My stomach was saying otherwise.That first wing was so good!

But then again she probably needs food more than I do. After all, I just bought enough groceries for at least three meals and snacks to add to what I had in my pantry, freezer and refrigerator.

I know that feeling of hunger. I know that feeling of relief and appreciation when my Mom slipped me $20 bucks which I bought groceries to put food on the table for BabyGirl and I after my divorce from her father.

Something was gnawing at me. About a half mile later, I turned around in a different parking lot and drove back to Wallyworld. I don't know why I was hesitant at all.

I parked in a spot where I could watch her. I know it's creepy. As I stared at her I saw she was really skinny and seemed malnourished about my age. I watched motorists pass her. Some glancing at her. Some ignoring her completely.

I think we are all guilty of intentionally not looking because we either don't know what to do or don't want to deal with it. After all, we have our own problems. Right?

I don't know why it was pulling me so much. I passed this lady so many times. Why was it affecting me this way THAT day?

I really wanted to go home and eat my crispy chicken.

But I knew since I was drawn to this situation I HAD to do something or I would feel guilty.

I said to myself, "Screw it." 

I drove to her rolling my window down. When I stopped in front of her she looked at me. I put out the bag of wings and offered it to her.  She hesitated.

I encouragingly said,"I know it is not much but here's some wings." 

There were 10 wings. I was going to eat 3 and make supper out of the other 7 for MyHubby and I.  

She stood up, walked towards me and I smiled at her. 

She took the bag with her dirty skeleton hands, gummy-smiled at me  and said, "Thank you! Thank you! God bless you!"

I said, "Your welcome sweetie. God bless you and have a beautiful day!"

As I drove away a weight was lifted off my shoulders and my heart became warmer. 

As I was at the intersection I had crossed over twice before waiting for traffic I glance into my rear view window. She had put the bag of chicken on top of the stroller and was digging in her stroller. Clothes, bottles and other items fell out.  I wondered what she was doing.

Then she took out what appeared to be a blue baby blanket. She daintily unfolded and shook the blanket like it was a piece of silk. Then she put it on the grass where she had been sitting. She passed her hand on the blanket like she was making sure it was neat and smooth. She sat down, opened the bag and began to eat.

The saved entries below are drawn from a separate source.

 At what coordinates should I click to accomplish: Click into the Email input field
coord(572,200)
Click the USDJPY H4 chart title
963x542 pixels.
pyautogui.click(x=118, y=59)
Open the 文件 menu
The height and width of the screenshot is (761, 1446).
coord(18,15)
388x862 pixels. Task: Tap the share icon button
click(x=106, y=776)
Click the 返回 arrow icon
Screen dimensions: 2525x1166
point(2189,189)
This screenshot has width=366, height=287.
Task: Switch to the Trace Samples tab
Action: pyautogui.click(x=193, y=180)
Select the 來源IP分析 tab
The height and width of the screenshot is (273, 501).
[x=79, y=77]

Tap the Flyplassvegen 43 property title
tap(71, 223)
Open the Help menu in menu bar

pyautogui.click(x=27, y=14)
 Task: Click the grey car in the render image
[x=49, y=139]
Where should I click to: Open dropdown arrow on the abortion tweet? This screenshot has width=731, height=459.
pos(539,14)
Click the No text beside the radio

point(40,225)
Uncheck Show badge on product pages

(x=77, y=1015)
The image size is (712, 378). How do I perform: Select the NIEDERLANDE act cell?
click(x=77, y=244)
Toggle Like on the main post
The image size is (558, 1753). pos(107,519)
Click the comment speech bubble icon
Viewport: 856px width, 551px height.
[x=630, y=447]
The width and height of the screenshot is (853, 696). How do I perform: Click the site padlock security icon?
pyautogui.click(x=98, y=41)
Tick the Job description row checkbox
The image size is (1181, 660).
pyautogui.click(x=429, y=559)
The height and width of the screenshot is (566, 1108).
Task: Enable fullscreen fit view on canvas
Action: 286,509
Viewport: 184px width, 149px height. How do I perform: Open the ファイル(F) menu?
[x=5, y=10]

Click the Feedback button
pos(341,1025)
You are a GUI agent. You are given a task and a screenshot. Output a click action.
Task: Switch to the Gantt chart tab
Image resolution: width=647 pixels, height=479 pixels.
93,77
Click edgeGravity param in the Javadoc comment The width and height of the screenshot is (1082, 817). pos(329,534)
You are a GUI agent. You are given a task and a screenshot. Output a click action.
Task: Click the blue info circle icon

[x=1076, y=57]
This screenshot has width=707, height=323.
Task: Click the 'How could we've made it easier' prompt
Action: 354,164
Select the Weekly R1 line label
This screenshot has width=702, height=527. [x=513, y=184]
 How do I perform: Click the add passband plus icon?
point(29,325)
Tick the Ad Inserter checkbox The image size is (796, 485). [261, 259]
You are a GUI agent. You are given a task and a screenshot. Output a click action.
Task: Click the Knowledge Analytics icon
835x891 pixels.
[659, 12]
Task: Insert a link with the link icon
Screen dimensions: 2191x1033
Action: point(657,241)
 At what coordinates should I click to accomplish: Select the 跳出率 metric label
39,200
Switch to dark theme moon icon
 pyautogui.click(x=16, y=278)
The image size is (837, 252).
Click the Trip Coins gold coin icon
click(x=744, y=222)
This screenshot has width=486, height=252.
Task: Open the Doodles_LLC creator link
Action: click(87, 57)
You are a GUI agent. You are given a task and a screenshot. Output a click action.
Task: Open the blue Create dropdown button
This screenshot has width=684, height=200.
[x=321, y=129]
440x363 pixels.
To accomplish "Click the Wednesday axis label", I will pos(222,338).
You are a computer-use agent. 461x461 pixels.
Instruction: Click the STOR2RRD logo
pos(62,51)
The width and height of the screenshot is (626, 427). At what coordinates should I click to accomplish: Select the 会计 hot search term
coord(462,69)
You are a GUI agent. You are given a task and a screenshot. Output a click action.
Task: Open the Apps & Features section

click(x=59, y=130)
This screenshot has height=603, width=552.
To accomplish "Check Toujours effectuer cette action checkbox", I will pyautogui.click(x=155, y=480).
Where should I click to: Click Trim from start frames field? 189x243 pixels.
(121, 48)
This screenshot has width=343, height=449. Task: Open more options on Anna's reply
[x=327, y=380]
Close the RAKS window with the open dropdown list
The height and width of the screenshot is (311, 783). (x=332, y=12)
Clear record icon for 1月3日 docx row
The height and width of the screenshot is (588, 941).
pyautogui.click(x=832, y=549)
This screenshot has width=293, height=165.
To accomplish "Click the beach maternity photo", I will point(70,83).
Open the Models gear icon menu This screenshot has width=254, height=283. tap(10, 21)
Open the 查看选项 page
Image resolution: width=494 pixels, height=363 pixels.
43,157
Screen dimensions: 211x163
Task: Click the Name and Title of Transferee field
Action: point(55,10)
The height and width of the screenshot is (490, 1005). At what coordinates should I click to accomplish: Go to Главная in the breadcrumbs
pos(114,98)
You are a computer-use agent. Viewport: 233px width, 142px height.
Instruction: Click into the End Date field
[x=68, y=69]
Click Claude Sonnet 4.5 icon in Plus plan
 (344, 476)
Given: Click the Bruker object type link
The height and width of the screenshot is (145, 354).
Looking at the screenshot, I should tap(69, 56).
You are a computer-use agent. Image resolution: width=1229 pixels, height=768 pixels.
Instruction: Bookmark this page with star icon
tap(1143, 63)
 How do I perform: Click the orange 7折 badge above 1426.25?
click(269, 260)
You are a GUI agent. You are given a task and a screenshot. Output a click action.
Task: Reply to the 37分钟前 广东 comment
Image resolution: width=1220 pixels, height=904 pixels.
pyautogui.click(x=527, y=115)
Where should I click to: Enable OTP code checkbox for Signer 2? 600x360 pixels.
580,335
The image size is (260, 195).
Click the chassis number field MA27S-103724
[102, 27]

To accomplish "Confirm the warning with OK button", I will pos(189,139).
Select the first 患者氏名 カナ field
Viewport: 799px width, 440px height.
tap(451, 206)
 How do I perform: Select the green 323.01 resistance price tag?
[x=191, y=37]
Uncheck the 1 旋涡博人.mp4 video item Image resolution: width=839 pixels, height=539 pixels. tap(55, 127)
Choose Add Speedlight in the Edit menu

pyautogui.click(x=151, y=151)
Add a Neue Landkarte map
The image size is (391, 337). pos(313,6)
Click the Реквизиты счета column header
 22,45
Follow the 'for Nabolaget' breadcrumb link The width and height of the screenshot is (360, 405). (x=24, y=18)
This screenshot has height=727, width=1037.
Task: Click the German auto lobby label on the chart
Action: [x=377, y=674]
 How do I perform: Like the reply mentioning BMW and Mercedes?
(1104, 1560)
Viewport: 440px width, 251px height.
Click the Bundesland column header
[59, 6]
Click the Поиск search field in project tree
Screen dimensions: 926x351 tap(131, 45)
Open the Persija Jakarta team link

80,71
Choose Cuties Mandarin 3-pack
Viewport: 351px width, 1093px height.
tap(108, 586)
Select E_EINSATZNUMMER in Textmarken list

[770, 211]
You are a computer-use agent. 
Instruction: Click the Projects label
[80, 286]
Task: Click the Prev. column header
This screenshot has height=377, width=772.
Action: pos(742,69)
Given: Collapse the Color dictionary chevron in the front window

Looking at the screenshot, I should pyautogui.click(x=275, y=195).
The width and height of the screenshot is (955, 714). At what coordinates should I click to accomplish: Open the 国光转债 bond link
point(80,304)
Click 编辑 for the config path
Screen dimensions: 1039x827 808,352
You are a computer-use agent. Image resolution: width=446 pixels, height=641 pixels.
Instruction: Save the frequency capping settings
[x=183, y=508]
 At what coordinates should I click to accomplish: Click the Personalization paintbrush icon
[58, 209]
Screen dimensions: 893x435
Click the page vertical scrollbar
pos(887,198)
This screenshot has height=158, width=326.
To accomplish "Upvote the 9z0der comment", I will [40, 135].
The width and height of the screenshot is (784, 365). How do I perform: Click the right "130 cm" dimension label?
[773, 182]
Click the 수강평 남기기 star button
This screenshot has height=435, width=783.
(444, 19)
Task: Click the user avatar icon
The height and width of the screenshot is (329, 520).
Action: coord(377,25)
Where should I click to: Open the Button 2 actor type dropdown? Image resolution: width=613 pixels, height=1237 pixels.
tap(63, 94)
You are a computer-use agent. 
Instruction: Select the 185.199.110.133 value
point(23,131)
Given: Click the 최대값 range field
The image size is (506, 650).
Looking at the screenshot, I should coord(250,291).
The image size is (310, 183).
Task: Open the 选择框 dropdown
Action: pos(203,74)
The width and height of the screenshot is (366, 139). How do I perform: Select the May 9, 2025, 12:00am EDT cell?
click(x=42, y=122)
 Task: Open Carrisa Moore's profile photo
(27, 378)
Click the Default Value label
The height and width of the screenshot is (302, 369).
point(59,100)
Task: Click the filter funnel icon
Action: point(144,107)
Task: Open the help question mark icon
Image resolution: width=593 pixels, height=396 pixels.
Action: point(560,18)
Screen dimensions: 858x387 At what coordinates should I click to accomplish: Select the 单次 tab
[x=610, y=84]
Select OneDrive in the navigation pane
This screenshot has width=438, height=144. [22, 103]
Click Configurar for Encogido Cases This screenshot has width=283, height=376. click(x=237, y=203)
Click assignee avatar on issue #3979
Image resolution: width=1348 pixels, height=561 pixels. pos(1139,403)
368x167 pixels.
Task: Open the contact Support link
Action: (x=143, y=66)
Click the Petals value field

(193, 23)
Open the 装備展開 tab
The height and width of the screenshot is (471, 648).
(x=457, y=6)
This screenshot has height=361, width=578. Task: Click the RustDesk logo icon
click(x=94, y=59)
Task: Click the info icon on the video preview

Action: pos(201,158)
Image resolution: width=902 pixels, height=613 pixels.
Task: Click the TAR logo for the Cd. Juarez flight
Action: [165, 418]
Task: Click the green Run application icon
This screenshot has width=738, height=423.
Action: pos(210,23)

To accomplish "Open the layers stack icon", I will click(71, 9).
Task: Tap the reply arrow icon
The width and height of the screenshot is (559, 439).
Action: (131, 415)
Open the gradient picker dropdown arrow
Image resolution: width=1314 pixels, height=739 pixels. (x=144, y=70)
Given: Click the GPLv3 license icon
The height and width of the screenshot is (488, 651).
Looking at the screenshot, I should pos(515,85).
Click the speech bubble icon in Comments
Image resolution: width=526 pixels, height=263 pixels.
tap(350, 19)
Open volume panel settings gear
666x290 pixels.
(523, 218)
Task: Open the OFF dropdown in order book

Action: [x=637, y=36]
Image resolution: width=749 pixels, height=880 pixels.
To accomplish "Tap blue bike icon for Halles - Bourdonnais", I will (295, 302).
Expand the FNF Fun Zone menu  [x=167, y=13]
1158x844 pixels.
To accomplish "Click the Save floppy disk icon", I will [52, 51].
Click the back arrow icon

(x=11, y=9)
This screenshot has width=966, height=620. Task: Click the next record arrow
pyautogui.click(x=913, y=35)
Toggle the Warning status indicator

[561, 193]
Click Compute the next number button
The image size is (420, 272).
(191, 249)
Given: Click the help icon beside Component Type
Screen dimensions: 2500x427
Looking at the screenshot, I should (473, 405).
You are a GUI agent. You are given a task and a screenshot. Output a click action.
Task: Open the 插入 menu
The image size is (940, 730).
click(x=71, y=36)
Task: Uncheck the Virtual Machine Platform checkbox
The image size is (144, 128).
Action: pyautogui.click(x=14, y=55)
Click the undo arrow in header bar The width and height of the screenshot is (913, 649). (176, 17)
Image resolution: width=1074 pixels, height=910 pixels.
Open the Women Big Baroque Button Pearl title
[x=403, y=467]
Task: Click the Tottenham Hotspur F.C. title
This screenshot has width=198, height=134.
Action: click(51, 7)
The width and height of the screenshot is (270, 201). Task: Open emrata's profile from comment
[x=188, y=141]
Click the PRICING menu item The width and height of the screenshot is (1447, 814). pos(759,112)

The way she was preparing the blanket it was like she was getting ready for something important or elegant. She had been sitting on the grass and for chicken wings she pulled out something to sit on. I have thought about that moment a lot since that day.

A few tears flowed down my face on my way home. I had a mixture of emotions, especially sadness for all the people like her.  When I returned home I fixed half a peanut butter sandwich. As I ate, I savored the taste of the peanut butter and jelly. 

When I told Hubby later my tears flowed. Sad tears for the homeless. Happy tears for the thought I did make a little difference. I told him next time I see her I'm going to buy her and I a meal. Then I'm going to bring it to her and sit down with her and get to know her. 

Hubby told me to be careful and remember I couldn't help everyone and to ask myself how much I really wanted to get involved. It ticked me off because he was ruining my happy moment and being negative. I know he didn't mean it that way. He is just concerned because he knows me so well. He doesn't want me to get hurt.

He may be right but we all have to start somewhere. I think if everyone shared what they had, especially food, there wouldn't be so many people hungry. 

Isaiah 58:19 If you pour yourself out for the hungry and satisfy the desire of the afflicted, then shall your light rise in the darkness and your gloom be as the noonday.